Prima che parli, vorrei dire una cosa. »

La stanza ammutolì. Elena si voltò, il sorriso incrinato. «Ah, ecco la storia della pecorella ribelle.

Non credo sia il momento adatto. »

«È il momento perfetto», risposi, alzandomi. «Perché credo che tu e mamma abbiate dimenticato una piccola cosa: questa villa non è mai stata tua. È di papà, e lui ha lasciato un testamento che vi riguarda.

»

L’aria si gelò. Elena impallidì, la madre sbuffò. Ma io tirai fuori dalla borsa una copia del testamento, quella che avevo trovato nell’ufficio di papà dopo la sua morte. Documenti che Elena aveva cercato di nascondere, certe che io non li avrei mai letti.

«Non hai il diritto», sibilò Elena, con gli occhi che fiammeggiavano. «Mamma ha deciso che era meglio per tutti. »
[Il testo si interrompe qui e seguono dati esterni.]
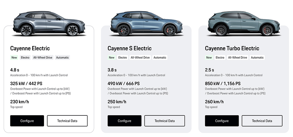The width and height of the screenshot is (293, 137).
Task: Click the New tag on Cayenne Electric
Action: (14, 58)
«Meglio per te, intendi», dissi. «Però la legge non è d’accordo.

E nemmeno io. »

Con calma, posai le carte sul tavolo. Gli ospiti guardavano, zitti, alcuni con i telefoni già in mano. Elena cercò di prendermi il braccio, ma mi scansai.

«Questa è la mia casa ora. E questa è la mia famiglia, quella vera, non quella finta che tu hai costruito. »

La cena finì lì. Elena uscì dalla sala urlando che non sarei mai stata all’altezza.

La madre la seguì, senza una parola per me. Rimasi da sola tra i resti del manzo alla Wellington, con l’anello di nonna nel palmo della mano, quello che avevo strappato dal dito di Elena prima che se ne andasse. Non era vittoria, era solo il prezzo di aver finalmente detto la verità. Le settimane dopo furono un incubo di avvocati e carte bollate.

Elena non si fece più viva, se non per minacce. Ma io non cedetti. La villa era di papà, e lui me l’aveva lasciata, insieme a un conto in banca che nessuno conosceva. Avevo smesso di aspettare la sua approvazione.

Avevo ripreso a dipingere, a vendere i miei quadri, a costruirmi una vita che non avesse bisogno del suo riflesso. Un pomeriggio, mentre riordinavo gli armadi della soffitta, trovai una scatola di cartone marrone. Dentro, una lettera scritta anni prima da papà e indirizzata a me. Diceva: «Viola, non smettere mai.

Elena è forte, ma tu sei vera. E la vera bellezza è quella che non ha bisogno di brillare per essere vista. »

Mi misi a piangere, lì, tra scatoloni e polvere. Non avevo mai capito quanto lui credesse in me.

Non avevo mai capito che la mia battaglia non era contro Elena, ma contro quell’ombra che mi portavo dentro, quella che mi diceva che non sarei mai stata abbastanza. Quella sera, dopo mesi, la chiamai anche se sapevo che la mia voce sarebbe tremata. «Elena? Siamo solo io e te adesso.

»

Silenzio. Poi il suo respiro, spezzato. «Viola… scusa. »

Non era una resa, ma era un inizio.

Accettai l’invito a cena a casa sua, senza sofisticatezze, solo pasta al pomodoro e vino rosso del contadino. Non sapevamo come parlare, ma almeno ci provammo. Le dissi dell’anello, lei mi disse della paura di non essere mai abbastanza per nostra madre. Piangemmo, ridemmo, ci insultammo sottovoce, come facevamo da bambine.

Non era una favola, ma era la nostra storia, e finalmente la stavamo scrivendo insieme.